I'm tempted to build it as a single six foot piece, but I probably shouldn't.
I already have a pair of six footers is Set 1, the yard.

Hopefully, no more. No more. Right now, I don't even want to supply
anyone else with blank bases. I've done that about eight or ten times so
far. Enough, already.

At least, I have been building storage and transport frames as I built the
bases, so it is easy to stack and store them. Maybe that's why I didn't realize
just how many I have . . .

Oh, man, put me out of my misery.

Saturday, September 12, 2009

In process projects . . .

Several years ago, I accumulated a box of 8 1/2" x 11" cardboard sheets. I use them, with masking tape, to hold small items for painting. Sometimes, large items, too.

Lately, I've been able to make myself be a bit slower about cutting parts off the molding sprues. By seeing that there are several parts on a sprue that will be the same color, I can mount the sprue vertically and spray both sides, if needed. Much faster.

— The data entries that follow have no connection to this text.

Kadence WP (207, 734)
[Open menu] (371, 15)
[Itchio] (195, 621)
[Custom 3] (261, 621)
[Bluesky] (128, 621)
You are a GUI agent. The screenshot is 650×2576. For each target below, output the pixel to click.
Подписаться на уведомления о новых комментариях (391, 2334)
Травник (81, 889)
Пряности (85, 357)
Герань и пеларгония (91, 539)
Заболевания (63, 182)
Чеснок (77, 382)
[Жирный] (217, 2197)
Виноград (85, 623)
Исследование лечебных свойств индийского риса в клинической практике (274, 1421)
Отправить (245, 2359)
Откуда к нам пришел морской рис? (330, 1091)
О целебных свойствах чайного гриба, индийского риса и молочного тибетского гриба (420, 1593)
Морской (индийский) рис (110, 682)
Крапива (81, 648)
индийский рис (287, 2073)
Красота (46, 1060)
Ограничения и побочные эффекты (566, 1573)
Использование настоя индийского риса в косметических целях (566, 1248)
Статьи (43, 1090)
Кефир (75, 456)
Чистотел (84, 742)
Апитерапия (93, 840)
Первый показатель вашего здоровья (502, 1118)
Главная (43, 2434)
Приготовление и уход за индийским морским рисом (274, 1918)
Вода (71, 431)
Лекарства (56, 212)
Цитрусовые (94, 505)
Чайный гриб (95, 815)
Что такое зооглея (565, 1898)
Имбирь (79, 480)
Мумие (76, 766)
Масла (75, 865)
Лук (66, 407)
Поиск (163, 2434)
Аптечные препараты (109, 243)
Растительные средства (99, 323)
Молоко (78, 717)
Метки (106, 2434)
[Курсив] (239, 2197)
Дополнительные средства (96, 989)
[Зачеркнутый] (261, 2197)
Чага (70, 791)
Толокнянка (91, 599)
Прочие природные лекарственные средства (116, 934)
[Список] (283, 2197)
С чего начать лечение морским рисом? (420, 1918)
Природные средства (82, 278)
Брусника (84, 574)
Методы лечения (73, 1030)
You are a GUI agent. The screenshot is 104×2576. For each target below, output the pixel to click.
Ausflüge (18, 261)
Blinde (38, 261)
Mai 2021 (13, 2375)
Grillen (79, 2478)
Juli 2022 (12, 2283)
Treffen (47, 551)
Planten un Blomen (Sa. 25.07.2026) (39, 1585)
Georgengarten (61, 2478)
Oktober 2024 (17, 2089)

So, with it being a bit cool and quite a bit humid, I'm not painting, but I am
prepping for a painting binge. I have 21 (yes, 21!) cardboard sheets with parts
from three kits ready to go. These are multiple structures per kit, so there are
a total of 11 structures involved. Or 12, depending on how you want to count.

Two of them will be bashed into a single item, so I count it as 11.

For some silly reason, I generally don't like the 'out-of-the-box' color. Even if
molded in gray, and I want gray, I have to paint it just to change it a bit. Call
it what you will, I still do it.

And, quite often lately, strip and repaint. Hopefully, not so much in the future.
That really slows down progress.

I have one of my new N corners nearly showable. A few details should arrive
this week, such as decorative fencing. The rest of these structures are for the
other three corners in the set. There are a few pre-assembled structures. They
look okay to me, so I won't be trying to do anything major to them.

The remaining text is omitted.